Photo by Kaye from Grand Junction, CO
“On the left: my tulips on Saturday. On the right: my tulips today. Springtime in the Rockies, what are you gonna do…Usually our spring is warm, windy and drier than we’d like. This year, cool, windy, some wet.”
Photo by Linda in California @ www.ANatureMom.com
“Here’s a little bit of California to brighten your day! Due to drought-like conditions this winter, spring arrived early for us. The upshot is that there are beautiful wildflowers blooming everywhere!”
Thanks again for your submissions. You made my spring a little warmer and brighter!
I’m obsessed with observing. I could sit on the top of a hill in the spring and listen to the wind, watch the bugs come to life and inspect the ground for any sign of green for hours. I’ve been known to do it.I’m also known for bringing my camera every where I go, another little obsession and one my family and husband don’t always appreciate, but will thank me for when they are old and gray and trying to remember where they put the glasses they have dangling around their necks or pushed up on their heads.
I will show them these photos and remind them how young and beautiful they used to be.
A few years ago I wouldn’t have guessed that something like a camera lens would provide me such joy, but there I was, running around the countryside, putting my nose near the dirt next to an acorn, squatting down to inspect the mud, leaning in to see what that horse hair looks like dangling from the barbed wire, because now, with this new little miracle piece of equipment, I was able to capture it.Because I’ve always been fascinated with the way our world looks close up. I generally don’t care so much for bugs, but when a photographer can show me the sparkle of their wings or the dynamics of their eyes, I suddenly think flies are beautiful.
So when my lens arrived I went on an all out mission to find a some sort of living, flying thing out there so I could test my macro-photography skills.
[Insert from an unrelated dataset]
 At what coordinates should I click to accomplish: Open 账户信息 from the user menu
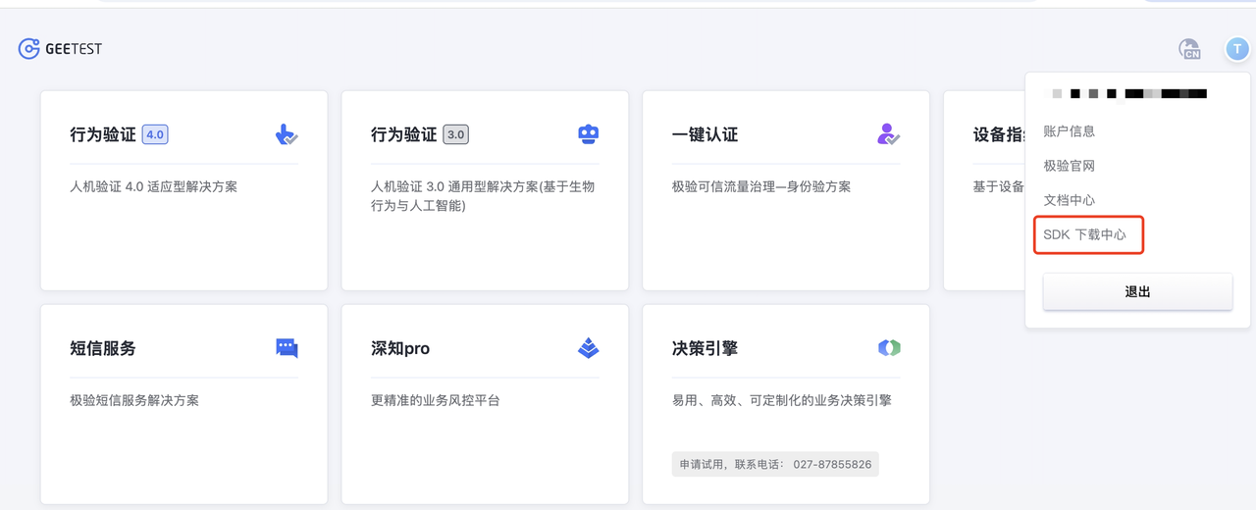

Little did I know that the only living insect in North Dakota was currently coming back to life in the windowsill of my bedroom.
But that’s ok. I needed practice on non-moving things before I moved on to tiny, living things that move really really fast.Taking a look and seeing the familiar a little bit differently is a nice little adventure. And so I relished it a bit because I knew what was waiting for me when I got inside involved mortar and holding heavy things.
So here’s what our world looks like right now up close.
And although my little sister, who once declared brown as her favorite color because she felt sorry for it, would commend me for finding the beauty in the mud, I just really can’t wait for wildflower season.
And I really can’t wait for this house to be done.